■ AIM
Show each line of the data that contains the string "size", treating uppercase and lowercase as distinct.

(Entries for locating text and elements)
++++

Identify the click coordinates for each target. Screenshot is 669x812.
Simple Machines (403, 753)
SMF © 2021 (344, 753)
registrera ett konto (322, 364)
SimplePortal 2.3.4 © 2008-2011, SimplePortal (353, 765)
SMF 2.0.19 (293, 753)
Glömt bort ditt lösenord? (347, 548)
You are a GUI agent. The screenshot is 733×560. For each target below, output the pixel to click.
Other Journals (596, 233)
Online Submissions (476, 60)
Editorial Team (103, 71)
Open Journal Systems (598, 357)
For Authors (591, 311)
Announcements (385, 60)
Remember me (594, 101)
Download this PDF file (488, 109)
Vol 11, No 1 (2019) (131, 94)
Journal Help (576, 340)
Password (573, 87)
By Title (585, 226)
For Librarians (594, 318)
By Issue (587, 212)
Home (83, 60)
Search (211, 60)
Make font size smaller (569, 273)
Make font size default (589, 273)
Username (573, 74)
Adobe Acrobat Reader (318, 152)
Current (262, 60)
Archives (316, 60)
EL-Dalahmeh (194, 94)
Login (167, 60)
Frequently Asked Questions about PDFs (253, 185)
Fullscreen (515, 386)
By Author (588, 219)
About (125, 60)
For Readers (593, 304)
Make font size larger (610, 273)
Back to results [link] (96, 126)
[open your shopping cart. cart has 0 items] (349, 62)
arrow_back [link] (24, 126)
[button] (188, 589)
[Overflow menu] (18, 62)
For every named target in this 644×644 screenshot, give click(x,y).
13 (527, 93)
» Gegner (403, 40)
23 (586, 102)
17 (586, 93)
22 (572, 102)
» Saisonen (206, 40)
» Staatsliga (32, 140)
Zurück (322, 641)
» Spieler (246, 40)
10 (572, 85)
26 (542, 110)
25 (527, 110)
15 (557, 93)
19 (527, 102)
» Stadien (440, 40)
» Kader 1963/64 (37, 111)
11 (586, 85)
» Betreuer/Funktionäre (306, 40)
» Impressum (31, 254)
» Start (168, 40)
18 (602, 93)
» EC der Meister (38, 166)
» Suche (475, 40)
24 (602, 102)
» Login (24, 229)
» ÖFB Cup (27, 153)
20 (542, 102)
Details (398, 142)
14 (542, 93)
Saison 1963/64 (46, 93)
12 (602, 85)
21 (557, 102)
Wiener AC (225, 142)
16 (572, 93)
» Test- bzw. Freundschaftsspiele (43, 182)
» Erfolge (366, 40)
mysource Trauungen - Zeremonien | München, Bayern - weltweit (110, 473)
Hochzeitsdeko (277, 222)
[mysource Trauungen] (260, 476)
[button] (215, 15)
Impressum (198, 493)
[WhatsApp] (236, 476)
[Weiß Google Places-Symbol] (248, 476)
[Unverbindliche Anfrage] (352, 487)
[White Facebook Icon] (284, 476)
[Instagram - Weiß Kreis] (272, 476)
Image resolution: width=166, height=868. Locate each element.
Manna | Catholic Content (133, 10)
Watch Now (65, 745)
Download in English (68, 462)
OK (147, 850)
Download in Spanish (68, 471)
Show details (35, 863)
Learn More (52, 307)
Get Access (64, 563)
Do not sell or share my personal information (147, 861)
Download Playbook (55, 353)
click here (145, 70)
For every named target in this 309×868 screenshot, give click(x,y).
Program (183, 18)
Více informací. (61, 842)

++++

■ OUTPUT OF THE TASK
Make font size smaller (569, 273)
Make font size default (589, 273)
Make font size larger (610, 273)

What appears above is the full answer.